## The problem
Beneath this task are the entries; from the line with "Task: Launch Internet" through the last one, transcribe every line exactly and nothing else, skipping pictures.

## Saved entries

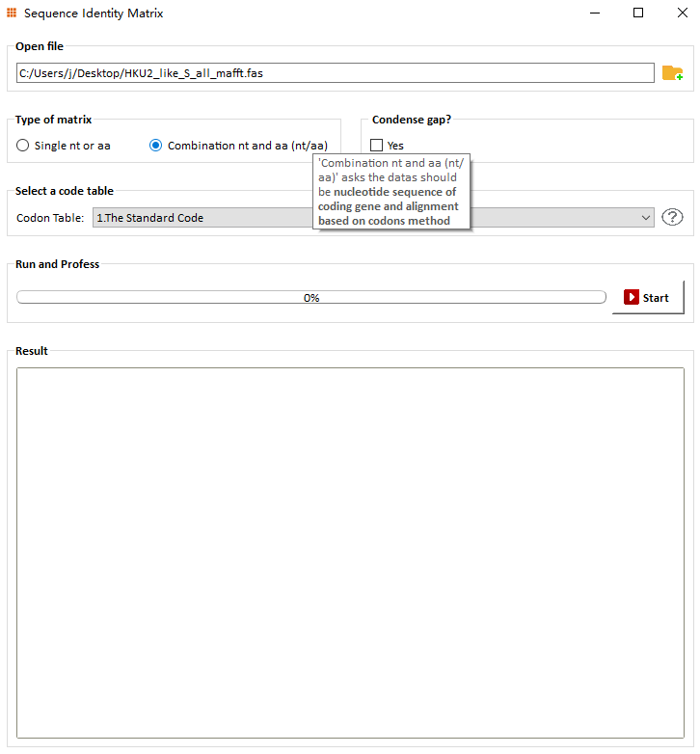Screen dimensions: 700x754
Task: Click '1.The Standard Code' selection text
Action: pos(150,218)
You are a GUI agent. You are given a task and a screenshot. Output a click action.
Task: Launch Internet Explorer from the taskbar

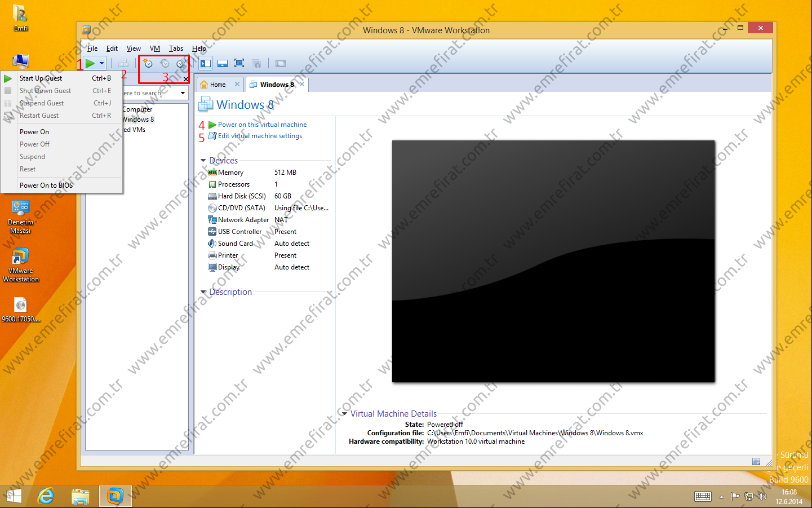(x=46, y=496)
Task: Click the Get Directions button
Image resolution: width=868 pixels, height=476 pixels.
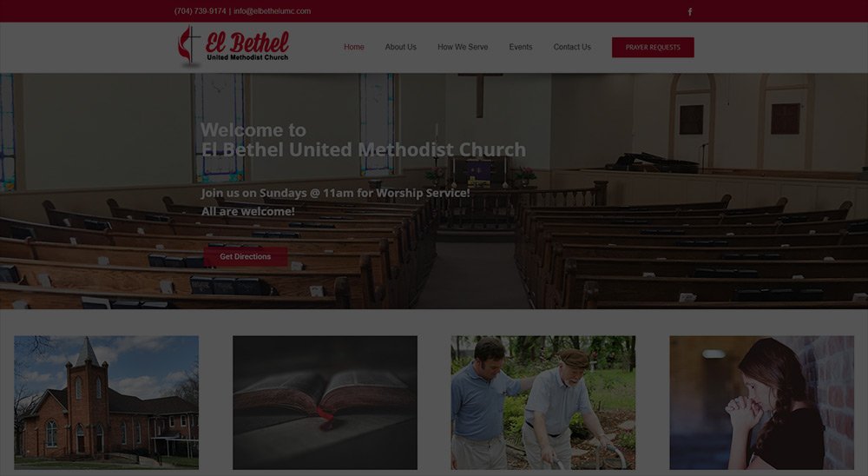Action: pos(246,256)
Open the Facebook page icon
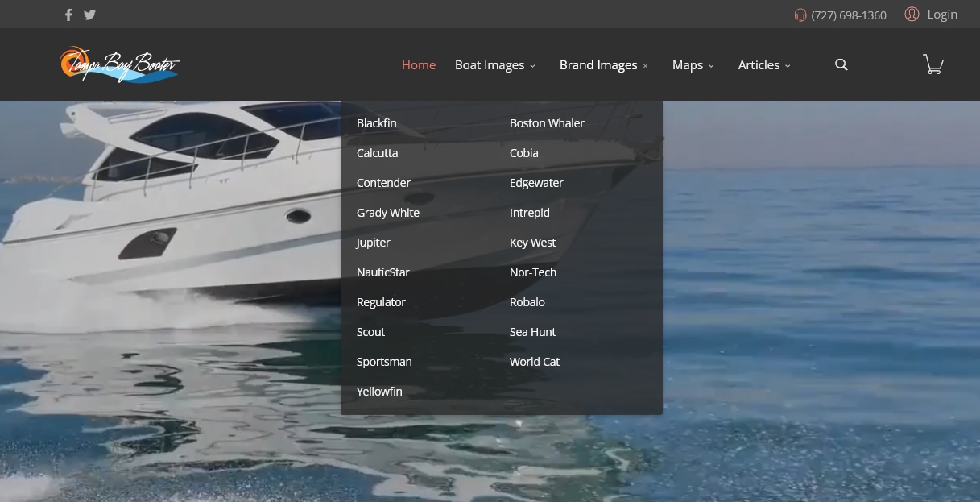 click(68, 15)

## Result for this task
Task: Launch Internet Explorer from the taskbar

(x=46, y=496)
Task: Click the Get Directions button
Image resolution: width=868 pixels, height=476 pixels.
Action: pos(246,256)
Open the Facebook page icon
 click(68, 15)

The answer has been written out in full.